Sure, companies have Facebook pages and Twitter accounts. Yes, a few thousand companies are already searching Twitter for mentions and engaging customers. This is only a start. The real transformation happens when the companies let go of the conversation and instead work to nurture it. The brands who offer tools to their customers to increase the amount of conversation and encourage their customers to discuss the pros and cons of their products will be the winners who emerge from this disruptive time.

Companies like Get Satisfaction and UserVoice offer tools that change the balance of power between a company and its customers. Get Satisfaction has a fantastic manifesto, or “Company-Customer Pact," which defines a new relationship between a brand and its customers, encouraging public dialog, warts and all, but expecting productive discussion in return for the company’s helpful engagement.

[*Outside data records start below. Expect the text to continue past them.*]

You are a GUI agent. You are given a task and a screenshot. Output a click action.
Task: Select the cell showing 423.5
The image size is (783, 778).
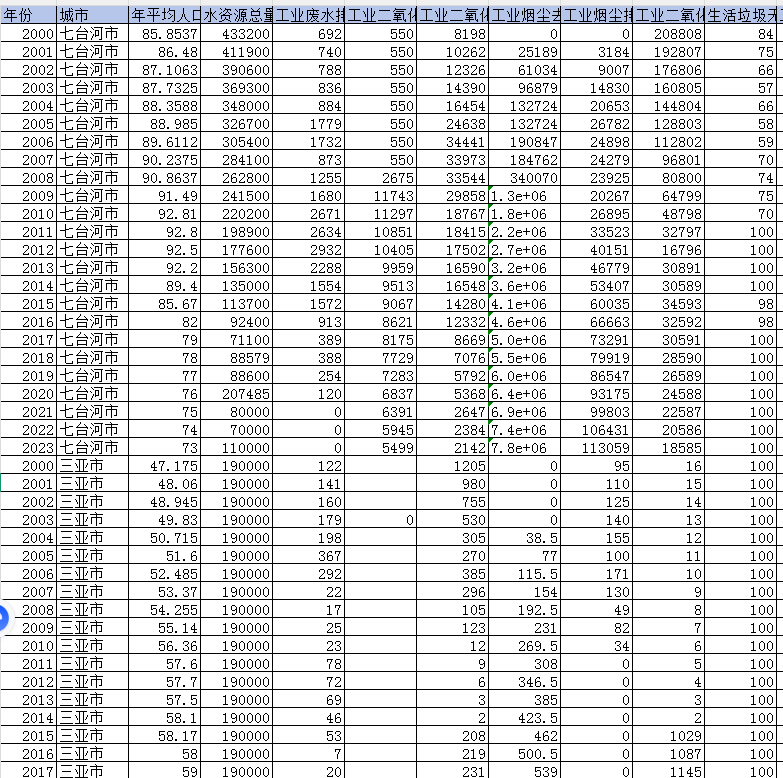click(x=526, y=716)
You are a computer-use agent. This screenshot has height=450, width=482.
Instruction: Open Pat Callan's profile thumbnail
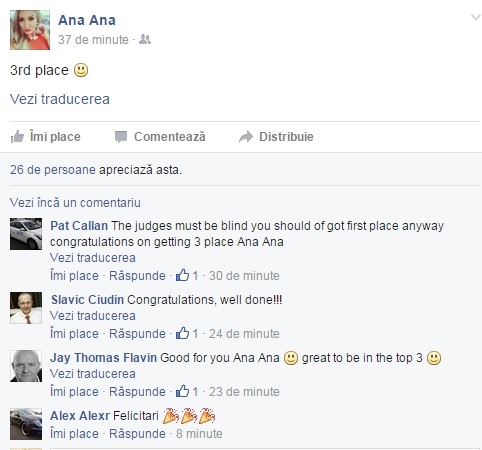pos(26,234)
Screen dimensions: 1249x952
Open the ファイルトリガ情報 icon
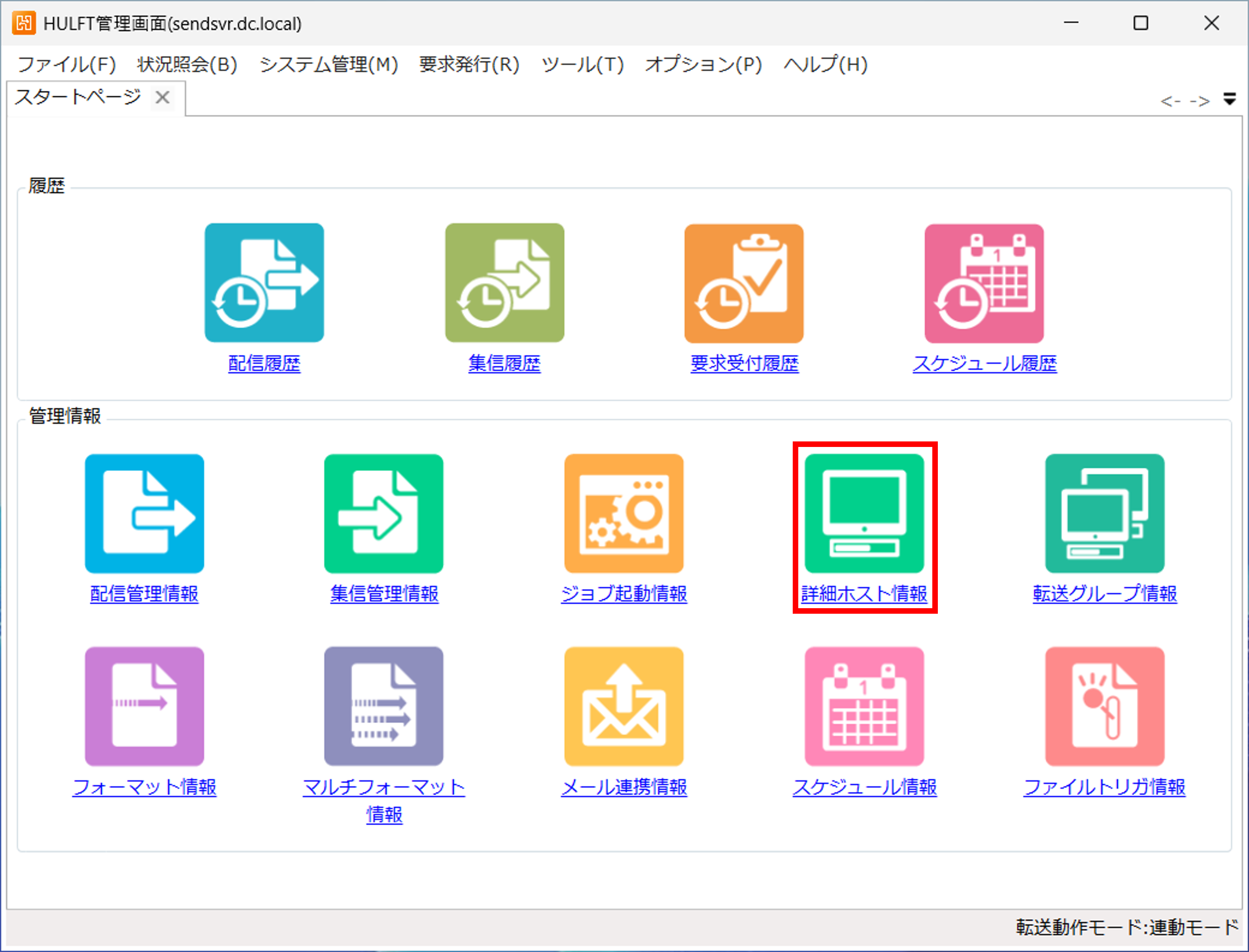tap(1104, 706)
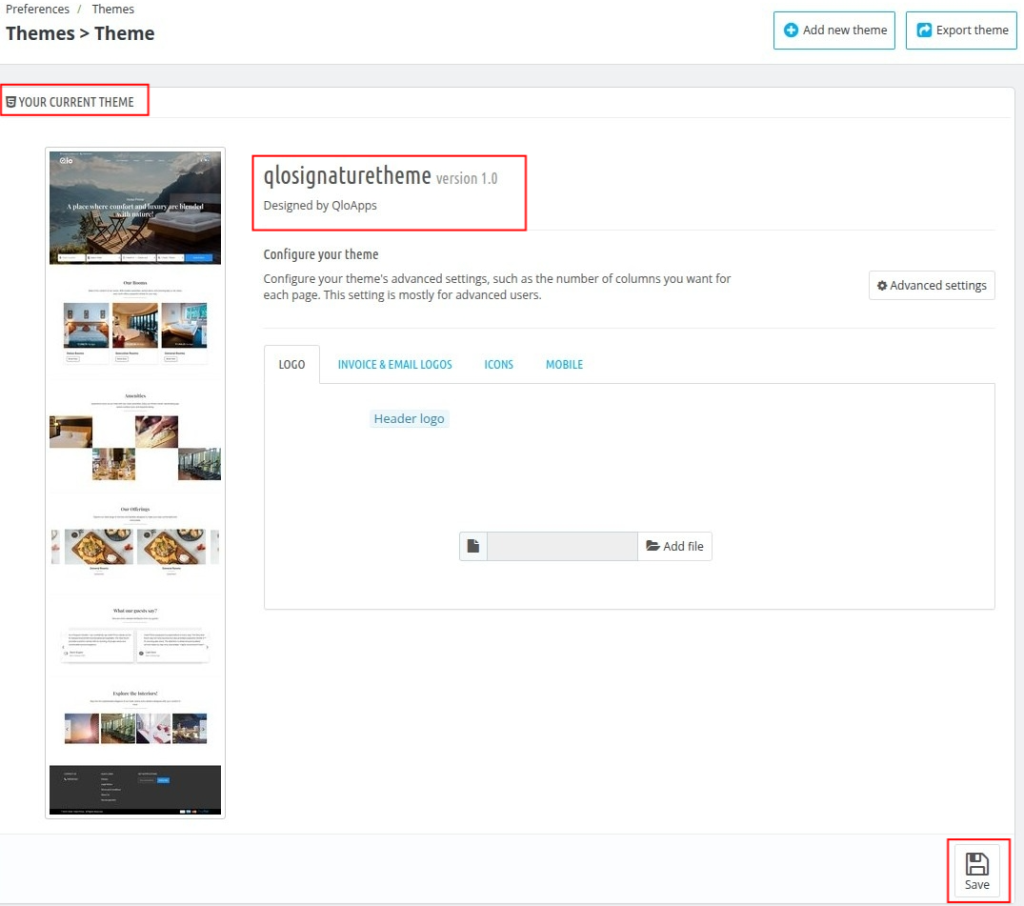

While product forums from companies like Jive Software have been around for many years, I believe public conversations about brands will now be distributed in nature, spread across the web into thousands of tiny corners. The challenge for companies is figuring out how to manage this. A conversation could start with a tweet, be directed to a help forum, be responded to in email, updated in a blog post, and then broadcast on Facebook. How will this be tracked, measured and monitored? This market is ripe with opportunity for both brands and software platforms built to nurture the distributed web-wide conversation. And brands who support a public dialog will engender more respect from their customers than those who turn a blind eye to it--or worse, try to shut it down. Ultimately, companies become more customer-centric from this disruption. I am sure United Airlines wishes they had just paid for the passenger’s guitar they broke now that the music video he recorded chronicling the ordeal spread virally and has been viewed more than five million times!

The company/customer relationship is but one relationship forever changed by social media. Similar transformations are happening between companies and their employees and companies and their vendors. New companies and tools will emerge to address these situations. At Venrock, we are looking for the entrepreneurs that are pioneering this space and embracing this opportunity.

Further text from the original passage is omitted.